(Records from a data source)
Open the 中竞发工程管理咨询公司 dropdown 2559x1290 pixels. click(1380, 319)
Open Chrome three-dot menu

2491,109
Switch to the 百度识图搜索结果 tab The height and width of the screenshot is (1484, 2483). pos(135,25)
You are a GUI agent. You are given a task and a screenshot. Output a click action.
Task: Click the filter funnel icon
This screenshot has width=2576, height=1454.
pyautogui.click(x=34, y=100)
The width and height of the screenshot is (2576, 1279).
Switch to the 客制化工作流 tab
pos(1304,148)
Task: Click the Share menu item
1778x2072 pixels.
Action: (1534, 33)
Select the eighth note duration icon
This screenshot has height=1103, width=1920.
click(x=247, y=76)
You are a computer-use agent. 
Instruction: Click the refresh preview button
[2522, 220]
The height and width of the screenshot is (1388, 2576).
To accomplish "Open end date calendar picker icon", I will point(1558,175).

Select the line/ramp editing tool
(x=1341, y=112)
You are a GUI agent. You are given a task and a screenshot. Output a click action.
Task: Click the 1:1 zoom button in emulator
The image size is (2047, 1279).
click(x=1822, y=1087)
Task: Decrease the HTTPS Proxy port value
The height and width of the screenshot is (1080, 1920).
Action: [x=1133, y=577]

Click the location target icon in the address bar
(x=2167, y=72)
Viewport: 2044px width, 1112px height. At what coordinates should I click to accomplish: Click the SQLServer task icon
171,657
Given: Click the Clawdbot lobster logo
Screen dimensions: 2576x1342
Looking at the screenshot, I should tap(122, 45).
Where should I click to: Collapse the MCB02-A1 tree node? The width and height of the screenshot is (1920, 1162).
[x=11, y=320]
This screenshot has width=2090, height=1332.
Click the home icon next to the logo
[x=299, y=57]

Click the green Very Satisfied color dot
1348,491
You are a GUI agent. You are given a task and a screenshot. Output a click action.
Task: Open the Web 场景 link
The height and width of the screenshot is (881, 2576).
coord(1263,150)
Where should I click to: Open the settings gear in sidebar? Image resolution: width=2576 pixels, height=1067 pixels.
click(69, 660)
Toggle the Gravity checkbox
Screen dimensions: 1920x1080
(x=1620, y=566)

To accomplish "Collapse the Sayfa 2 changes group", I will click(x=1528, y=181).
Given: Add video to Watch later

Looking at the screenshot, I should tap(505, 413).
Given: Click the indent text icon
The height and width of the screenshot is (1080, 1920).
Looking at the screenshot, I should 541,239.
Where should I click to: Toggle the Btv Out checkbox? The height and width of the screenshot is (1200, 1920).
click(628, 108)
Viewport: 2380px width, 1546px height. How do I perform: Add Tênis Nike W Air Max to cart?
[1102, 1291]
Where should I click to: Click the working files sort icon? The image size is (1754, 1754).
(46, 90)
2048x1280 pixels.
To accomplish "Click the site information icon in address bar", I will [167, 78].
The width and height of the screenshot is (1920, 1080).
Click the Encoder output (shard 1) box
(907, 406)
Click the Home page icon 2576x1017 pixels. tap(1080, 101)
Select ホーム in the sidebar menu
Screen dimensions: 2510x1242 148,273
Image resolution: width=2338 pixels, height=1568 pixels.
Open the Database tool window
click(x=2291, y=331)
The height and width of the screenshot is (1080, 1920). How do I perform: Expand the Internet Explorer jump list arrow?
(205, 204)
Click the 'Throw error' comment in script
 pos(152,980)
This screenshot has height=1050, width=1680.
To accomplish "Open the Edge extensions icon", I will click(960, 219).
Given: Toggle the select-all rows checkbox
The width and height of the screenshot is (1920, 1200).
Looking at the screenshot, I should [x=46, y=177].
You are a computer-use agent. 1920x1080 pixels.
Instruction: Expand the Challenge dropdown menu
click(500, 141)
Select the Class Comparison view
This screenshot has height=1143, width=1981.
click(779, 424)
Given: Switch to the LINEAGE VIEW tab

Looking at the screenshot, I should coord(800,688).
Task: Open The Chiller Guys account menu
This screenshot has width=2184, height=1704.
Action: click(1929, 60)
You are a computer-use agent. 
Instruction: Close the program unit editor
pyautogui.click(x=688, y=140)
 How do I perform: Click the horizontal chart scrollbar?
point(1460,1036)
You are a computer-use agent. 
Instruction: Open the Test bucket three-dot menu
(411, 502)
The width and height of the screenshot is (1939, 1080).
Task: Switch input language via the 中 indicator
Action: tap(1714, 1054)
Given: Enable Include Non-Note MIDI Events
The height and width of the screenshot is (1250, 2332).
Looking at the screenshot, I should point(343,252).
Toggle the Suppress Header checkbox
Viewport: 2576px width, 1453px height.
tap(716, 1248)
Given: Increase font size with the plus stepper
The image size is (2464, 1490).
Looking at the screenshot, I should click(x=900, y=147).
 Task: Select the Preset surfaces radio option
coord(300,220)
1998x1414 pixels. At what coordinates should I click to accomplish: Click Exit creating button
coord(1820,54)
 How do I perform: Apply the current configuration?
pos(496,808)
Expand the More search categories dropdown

_WHAT YOU ARE ASKED TO DO:_ The lines above should be printed again, exactly as they are.

_RESULT FOR THIS EXERCISE:_
Open the 中竞发工程管理咨询公司 dropdown 2559x1290 pixels. click(1380, 319)
Open Chrome three-dot menu

2491,109
Switch to the 百度识图搜索结果 tab The height and width of the screenshot is (1484, 2483). pos(135,25)
You are a GUI agent. You are given a task and a screenshot. Output a click action.
Task: Click the filter funnel icon
This screenshot has width=2576, height=1454.
pyautogui.click(x=34, y=100)
The width and height of the screenshot is (2576, 1279).
Switch to the 客制化工作流 tab
pos(1304,148)
Task: Click the Share menu item
1778x2072 pixels.
Action: (1534, 33)
Select the eighth note duration icon
This screenshot has height=1103, width=1920.
click(x=247, y=76)
You are a computer-use agent. 
Instruction: Click the refresh preview button
[2522, 220]
The height and width of the screenshot is (1388, 2576).
To accomplish "Open end date calendar picker icon", I will point(1558,175).

Select the line/ramp editing tool
(x=1341, y=112)
You are a GUI agent. You are given a task and a screenshot. Output a click action.
Task: Click the 1:1 zoom button in emulator
The image size is (2047, 1279).
click(x=1822, y=1087)
Task: Decrease the HTTPS Proxy port value
The height and width of the screenshot is (1080, 1920).
Action: [x=1133, y=577]

Click the location target icon in the address bar
(x=2167, y=72)
Viewport: 2044px width, 1112px height. At what coordinates should I click to accomplish: Click the SQLServer task icon
171,657
Given: Click the Clawdbot lobster logo
Screen dimensions: 2576x1342
Looking at the screenshot, I should tap(122, 45).
Where should I click to: Collapse the MCB02-A1 tree node? The width and height of the screenshot is (1920, 1162).
[x=11, y=320]
This screenshot has width=2090, height=1332.
Click the home icon next to the logo
[x=299, y=57]

Click the green Very Satisfied color dot
1348,491
You are a GUI agent. You are given a task and a screenshot. Output a click action.
Task: Open the Web 场景 link
The height and width of the screenshot is (881, 2576).
coord(1263,150)
Where should I click to: Open the settings gear in sidebar? Image resolution: width=2576 pixels, height=1067 pixels.
click(69, 660)
Toggle the Gravity checkbox
Screen dimensions: 1920x1080
(x=1620, y=566)

To accomplish "Collapse the Sayfa 2 changes group", I will click(x=1528, y=181).
Given: Add video to Watch later

Looking at the screenshot, I should tap(505, 413).
Given: Click the indent text icon
The height and width of the screenshot is (1080, 1920).
Looking at the screenshot, I should 541,239.
Where should I click to: Toggle the Btv Out checkbox? The height and width of the screenshot is (1200, 1920).
click(628, 108)
Viewport: 2380px width, 1546px height. How do I perform: Add Tênis Nike W Air Max to cart?
[1102, 1291]
Where should I click to: Click the working files sort icon? The image size is (1754, 1754).
(46, 90)
2048x1280 pixels.
To accomplish "Click the site information icon in address bar", I will [167, 78].
The width and height of the screenshot is (1920, 1080).
Click the Encoder output (shard 1) box
(907, 406)
Click the Home page icon 2576x1017 pixels. tap(1080, 101)
Select ホーム in the sidebar menu
Screen dimensions: 2510x1242 148,273
Image resolution: width=2338 pixels, height=1568 pixels.
Open the Database tool window
click(x=2291, y=331)
The height and width of the screenshot is (1080, 1920). How do I perform: Expand the Internet Explorer jump list arrow?
(205, 204)
Click the 'Throw error' comment in script
 pos(152,980)
This screenshot has height=1050, width=1680.
To accomplish "Open the Edge extensions icon", I will click(960, 219).
Given: Toggle the select-all rows checkbox
The width and height of the screenshot is (1920, 1200).
Looking at the screenshot, I should [x=46, y=177].
You are a computer-use agent. 1920x1080 pixels.
Instruction: Expand the Challenge dropdown menu
click(500, 141)
Select the Class Comparison view
This screenshot has height=1143, width=1981.
click(779, 424)
Given: Switch to the LINEAGE VIEW tab

Looking at the screenshot, I should coord(800,688).
Task: Open The Chiller Guys account menu
This screenshot has width=2184, height=1704.
Action: click(1929, 60)
You are a computer-use agent. 
Instruction: Close the program unit editor
pyautogui.click(x=688, y=140)
 How do I perform: Click the horizontal chart scrollbar?
point(1460,1036)
You are a computer-use agent. 
Instruction: Open the Test bucket three-dot menu
(411, 502)
The width and height of the screenshot is (1939, 1080).
Task: Switch input language via the 中 indicator
Action: tap(1714, 1054)
Given: Enable Include Non-Note MIDI Events
The height and width of the screenshot is (1250, 2332).
Looking at the screenshot, I should point(343,252).
Toggle the Suppress Header checkbox
Viewport: 2576px width, 1453px height.
tap(716, 1248)
Given: Increase font size with the plus stepper
The image size is (2464, 1490).
Looking at the screenshot, I should click(x=900, y=147).
 Task: Select the Preset surfaces radio option
coord(300,220)
1998x1414 pixels. At what coordinates should I click to accomplish: Click Exit creating button
coord(1820,54)
 How do I perform: Apply the current configuration?
pos(496,808)
Expand the More search categories dropdown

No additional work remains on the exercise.